|image courtesy of Amazon.com|
I have always considered the phrase "page turner" to be a wonderful way to describe a truly well-written novel, one where, as the reader, I actually care about the story and the characters. "Page turner" is really the only way I can think to describe The House Girl. I finished the novel in less than a day, staying up late into the night because I just had to know what happened next.
The novel is comprised of two interwoven narratives: Josephine Bell, a house slave in Virginia in 1852, and Lina Sparrow, a novice lawyer in New York in 2004. Josephine completely stole my heart. She is different, and, in a way, more privileged than most other plantation slaves one learns about in history class; her mistress has taught her to read and allows her comforts that many other slaves would never dream of, including painting and drawing. Regardless, she is still enslaved and dreams of her freedom.
Lina is a corporate lawyer attempting to climb the ladder in her field. She is chosen by one of the partners in her firm to work on finding a plaintiff for a slave reparations lawsuit that a client wants to bring against corporations that benefited from slave labor in the 1700 and 1800s. In doing research for her case, Lina learns about Josephine while at a gallery exhibit for LuAnn Bell, Josephine's mistress who is also a celebrated artist. Some critics believe that Josephine is the actual artist of LuAnn's art and this controversy has made headlines, leading Lina to believe Josephine's descendants would make the perfect plaintiffs for her case.

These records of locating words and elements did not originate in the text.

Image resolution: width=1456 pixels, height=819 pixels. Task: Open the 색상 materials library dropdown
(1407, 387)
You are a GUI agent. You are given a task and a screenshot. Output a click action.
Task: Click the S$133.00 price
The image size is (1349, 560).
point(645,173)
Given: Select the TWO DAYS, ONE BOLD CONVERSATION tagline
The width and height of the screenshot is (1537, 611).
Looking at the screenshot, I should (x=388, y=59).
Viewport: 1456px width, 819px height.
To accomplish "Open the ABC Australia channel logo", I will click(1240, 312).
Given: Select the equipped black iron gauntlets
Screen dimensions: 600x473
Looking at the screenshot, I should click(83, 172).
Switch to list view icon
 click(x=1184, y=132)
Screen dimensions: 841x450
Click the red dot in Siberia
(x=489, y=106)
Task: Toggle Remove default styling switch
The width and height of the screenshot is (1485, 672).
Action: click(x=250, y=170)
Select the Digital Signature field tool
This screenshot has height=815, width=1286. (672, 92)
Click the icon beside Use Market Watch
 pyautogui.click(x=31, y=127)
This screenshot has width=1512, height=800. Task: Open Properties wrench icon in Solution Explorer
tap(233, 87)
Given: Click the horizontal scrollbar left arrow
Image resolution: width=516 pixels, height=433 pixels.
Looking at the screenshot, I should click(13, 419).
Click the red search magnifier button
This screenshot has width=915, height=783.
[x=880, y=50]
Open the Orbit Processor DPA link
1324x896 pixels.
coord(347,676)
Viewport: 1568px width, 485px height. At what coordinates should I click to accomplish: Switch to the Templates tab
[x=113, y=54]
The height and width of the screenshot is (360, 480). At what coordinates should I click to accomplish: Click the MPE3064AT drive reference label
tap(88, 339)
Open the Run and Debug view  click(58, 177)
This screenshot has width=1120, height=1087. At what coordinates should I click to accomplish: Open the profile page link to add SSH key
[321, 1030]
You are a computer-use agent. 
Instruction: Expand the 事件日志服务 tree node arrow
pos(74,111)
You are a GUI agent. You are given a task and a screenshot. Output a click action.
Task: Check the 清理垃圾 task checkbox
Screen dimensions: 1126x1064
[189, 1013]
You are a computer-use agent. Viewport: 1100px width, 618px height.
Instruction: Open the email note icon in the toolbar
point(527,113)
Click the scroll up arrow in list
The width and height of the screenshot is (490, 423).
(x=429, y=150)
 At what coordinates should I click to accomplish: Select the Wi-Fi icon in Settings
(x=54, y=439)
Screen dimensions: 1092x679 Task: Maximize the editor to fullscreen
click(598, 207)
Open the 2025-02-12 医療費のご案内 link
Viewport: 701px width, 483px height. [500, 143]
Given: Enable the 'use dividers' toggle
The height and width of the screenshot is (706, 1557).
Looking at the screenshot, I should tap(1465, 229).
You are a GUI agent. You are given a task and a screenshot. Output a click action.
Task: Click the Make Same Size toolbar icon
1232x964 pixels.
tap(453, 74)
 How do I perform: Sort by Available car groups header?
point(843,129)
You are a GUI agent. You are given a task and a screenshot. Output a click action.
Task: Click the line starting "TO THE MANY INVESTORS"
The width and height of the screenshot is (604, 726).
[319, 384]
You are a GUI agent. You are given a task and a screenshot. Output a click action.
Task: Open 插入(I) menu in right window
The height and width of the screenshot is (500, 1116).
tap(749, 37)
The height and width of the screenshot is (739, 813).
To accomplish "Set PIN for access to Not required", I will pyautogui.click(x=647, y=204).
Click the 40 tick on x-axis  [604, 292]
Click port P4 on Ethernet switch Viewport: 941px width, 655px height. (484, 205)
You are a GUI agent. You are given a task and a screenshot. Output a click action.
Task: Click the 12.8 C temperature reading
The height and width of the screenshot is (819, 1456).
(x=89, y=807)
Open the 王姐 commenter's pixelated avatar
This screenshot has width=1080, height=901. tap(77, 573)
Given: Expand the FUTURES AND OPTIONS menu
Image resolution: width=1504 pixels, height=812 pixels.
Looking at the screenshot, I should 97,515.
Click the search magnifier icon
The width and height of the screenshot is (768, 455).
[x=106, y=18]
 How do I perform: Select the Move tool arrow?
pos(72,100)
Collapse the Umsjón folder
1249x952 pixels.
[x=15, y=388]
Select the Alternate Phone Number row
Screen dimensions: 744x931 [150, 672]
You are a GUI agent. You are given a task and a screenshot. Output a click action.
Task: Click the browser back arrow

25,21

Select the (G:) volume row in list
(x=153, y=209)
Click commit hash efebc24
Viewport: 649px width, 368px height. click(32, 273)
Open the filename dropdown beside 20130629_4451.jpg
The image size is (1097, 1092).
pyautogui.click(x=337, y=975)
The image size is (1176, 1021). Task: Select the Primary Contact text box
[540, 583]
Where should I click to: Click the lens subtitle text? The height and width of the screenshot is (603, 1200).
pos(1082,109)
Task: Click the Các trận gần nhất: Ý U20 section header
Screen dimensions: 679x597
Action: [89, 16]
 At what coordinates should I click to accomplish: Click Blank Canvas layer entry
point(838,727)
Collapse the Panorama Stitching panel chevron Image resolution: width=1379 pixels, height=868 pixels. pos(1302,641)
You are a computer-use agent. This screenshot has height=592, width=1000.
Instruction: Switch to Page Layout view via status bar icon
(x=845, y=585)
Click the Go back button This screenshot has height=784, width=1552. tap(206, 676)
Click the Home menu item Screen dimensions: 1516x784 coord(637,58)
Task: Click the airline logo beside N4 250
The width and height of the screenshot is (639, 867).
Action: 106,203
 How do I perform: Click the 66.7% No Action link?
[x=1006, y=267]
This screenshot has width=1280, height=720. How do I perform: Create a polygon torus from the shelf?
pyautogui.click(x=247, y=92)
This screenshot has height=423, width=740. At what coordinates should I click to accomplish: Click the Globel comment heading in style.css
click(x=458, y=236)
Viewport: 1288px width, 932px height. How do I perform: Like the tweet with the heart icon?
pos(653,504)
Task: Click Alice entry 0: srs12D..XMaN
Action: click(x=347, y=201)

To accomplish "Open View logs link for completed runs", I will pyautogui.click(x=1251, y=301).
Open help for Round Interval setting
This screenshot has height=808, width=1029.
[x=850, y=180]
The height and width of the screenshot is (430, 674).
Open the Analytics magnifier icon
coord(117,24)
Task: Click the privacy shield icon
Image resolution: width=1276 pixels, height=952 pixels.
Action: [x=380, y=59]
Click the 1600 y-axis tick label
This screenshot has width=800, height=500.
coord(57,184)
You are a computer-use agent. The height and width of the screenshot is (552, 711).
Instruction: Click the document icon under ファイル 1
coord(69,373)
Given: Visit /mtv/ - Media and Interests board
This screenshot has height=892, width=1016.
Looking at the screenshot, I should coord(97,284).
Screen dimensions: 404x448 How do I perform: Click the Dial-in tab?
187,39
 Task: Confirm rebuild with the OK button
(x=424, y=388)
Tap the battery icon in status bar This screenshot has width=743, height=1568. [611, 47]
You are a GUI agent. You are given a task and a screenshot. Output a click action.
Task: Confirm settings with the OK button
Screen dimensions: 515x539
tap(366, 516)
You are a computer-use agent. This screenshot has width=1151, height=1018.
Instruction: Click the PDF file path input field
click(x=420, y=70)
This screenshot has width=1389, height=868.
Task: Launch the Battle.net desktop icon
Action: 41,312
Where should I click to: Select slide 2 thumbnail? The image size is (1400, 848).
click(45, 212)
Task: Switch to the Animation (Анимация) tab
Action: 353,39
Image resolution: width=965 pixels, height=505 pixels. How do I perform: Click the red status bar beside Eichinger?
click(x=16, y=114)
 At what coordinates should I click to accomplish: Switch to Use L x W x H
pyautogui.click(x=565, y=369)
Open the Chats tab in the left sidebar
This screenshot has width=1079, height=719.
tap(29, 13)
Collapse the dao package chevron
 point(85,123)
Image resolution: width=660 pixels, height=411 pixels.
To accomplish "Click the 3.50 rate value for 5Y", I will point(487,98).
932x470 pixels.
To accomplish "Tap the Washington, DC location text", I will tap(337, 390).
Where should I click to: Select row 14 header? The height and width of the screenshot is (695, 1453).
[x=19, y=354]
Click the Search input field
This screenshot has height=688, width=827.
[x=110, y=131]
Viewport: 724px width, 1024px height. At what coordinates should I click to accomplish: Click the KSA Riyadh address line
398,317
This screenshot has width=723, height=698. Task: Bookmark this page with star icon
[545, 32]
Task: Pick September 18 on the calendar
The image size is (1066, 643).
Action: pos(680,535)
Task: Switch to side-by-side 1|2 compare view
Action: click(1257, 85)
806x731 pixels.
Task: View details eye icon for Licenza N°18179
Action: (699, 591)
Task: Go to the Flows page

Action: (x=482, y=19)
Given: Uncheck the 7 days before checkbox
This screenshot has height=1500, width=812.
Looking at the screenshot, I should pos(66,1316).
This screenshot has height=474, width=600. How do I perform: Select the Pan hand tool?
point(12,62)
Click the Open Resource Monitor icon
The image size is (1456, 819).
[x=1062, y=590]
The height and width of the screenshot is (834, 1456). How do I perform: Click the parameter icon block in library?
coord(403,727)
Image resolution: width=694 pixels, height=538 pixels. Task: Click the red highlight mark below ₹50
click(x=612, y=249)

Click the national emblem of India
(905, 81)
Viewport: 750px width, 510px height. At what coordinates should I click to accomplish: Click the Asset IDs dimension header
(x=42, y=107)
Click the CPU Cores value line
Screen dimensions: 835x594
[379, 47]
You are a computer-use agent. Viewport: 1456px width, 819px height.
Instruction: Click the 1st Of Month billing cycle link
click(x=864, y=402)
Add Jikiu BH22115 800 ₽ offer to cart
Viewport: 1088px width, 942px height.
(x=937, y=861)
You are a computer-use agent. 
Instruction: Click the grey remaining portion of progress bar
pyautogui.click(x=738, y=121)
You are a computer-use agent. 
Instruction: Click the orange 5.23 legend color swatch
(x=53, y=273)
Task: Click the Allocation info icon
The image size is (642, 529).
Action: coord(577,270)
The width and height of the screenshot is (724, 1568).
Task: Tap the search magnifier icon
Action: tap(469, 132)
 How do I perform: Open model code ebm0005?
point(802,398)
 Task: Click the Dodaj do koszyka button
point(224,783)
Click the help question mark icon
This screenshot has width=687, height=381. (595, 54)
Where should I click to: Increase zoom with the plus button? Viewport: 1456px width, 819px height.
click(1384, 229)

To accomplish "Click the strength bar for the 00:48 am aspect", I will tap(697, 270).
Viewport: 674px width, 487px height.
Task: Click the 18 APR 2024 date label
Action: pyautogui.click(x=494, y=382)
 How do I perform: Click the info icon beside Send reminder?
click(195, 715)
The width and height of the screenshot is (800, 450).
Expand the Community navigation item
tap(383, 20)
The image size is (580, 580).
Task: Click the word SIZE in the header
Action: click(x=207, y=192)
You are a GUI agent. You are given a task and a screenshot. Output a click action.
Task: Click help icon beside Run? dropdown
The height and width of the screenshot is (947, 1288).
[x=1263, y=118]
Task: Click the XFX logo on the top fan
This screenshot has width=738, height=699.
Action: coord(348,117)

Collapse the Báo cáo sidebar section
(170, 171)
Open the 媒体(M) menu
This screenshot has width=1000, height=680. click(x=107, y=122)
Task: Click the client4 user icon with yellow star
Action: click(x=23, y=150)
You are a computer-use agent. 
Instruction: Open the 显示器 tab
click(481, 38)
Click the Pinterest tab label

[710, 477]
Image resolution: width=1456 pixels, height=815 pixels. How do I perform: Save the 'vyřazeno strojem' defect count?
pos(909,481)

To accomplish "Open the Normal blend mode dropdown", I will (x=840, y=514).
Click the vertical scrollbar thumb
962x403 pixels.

The story alternates between Lina and Josephine's points of view and is supplemented with letters written by Dorothea Rounds, an abolitionist who helped her undertaker father as a stop on the Underground Railroad, to her sister Kate, and a twenty page letter written by Caleb Harper, a disgraced medical student and brother-in-law of Dorothea. I really liked Conklin's use of the letters. It was a creative way to incorporate important background details without slowing down the action.
Josephine's chapters were nothing short of amazing. Her character comes alive with vivid detail. The reader can actually feel the tension, pain, frustration, longing, and the fleeting happiness she experiences during her life. While I wanted her to run away from the plantation and become free, I worried for her safety at the same time; I liked her so much as a character that I could not bear anything happening to her.
In contrast, Lina's chapters seemed rushed. Her story moves at a quicker pace and is full of coincidences that seem too good to be true in her efforts to find out more about Josephine. I wish Lina was more likable and developed, more like Josephine, but these differences helped to highlight their contrasts.
Overall, I give The House Girl an 8 out of 10. It pulls the reader in and will cause you to reflect on the reasons that lead us to make our choices and the reason we turned out to be the person we are.
P.S. A very happy birthday to my wonderful mother. You are the best mom ever and I hope that I can one day be as amazing as you are. Love you!!!